[Task material — start]

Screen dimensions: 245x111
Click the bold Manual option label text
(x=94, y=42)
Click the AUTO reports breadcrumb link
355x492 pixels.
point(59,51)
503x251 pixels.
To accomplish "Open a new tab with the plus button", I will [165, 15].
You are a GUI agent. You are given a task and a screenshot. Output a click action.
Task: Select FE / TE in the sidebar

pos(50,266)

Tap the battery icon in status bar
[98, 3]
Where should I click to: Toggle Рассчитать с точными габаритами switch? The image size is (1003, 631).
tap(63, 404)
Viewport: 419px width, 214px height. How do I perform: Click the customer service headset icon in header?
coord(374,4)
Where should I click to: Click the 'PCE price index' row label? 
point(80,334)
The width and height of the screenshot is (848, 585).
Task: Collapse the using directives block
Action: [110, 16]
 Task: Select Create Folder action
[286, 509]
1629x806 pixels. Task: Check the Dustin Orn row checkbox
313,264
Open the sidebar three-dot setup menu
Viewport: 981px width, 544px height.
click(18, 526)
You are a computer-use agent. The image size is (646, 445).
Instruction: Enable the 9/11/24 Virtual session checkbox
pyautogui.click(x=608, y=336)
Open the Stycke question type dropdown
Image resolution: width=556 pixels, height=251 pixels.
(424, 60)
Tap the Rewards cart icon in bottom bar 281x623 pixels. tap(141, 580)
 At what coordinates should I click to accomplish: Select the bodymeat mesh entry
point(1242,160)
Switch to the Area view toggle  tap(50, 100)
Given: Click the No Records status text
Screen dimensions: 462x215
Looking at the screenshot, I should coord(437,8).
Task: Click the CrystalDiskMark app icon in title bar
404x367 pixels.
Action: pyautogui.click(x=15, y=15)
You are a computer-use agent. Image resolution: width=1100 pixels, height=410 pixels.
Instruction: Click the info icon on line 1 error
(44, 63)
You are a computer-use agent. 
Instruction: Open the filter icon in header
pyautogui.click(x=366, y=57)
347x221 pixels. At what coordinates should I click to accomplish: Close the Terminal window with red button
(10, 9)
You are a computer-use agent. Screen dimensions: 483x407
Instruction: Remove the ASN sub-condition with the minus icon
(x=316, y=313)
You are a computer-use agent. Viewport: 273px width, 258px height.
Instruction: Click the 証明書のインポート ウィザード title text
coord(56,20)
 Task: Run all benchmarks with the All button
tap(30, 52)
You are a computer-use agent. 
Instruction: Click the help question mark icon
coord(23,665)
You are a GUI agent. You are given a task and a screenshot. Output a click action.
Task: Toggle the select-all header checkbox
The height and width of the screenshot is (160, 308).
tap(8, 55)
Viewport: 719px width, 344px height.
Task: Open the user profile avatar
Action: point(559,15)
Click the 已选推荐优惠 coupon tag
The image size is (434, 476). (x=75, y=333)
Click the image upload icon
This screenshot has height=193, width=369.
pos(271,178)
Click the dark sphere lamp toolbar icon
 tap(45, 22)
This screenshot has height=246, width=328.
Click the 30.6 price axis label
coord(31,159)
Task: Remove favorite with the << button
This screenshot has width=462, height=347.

[Task material — finish]

**About this exercise**
Please return all lines in the material above that include the word "computer".

**Task response**
You are a computer-use agent. The image size is (646, 445).
You are a computer-use agent. Image resolution: width=1100 pixels, height=410 pixels.
You are a computer-use agent. 
You are a computer-use agent. Screen dimensions: 483x407
You are a computer-use agent. Viewport: 273px width, 258px height.
You are a computer-use agent. 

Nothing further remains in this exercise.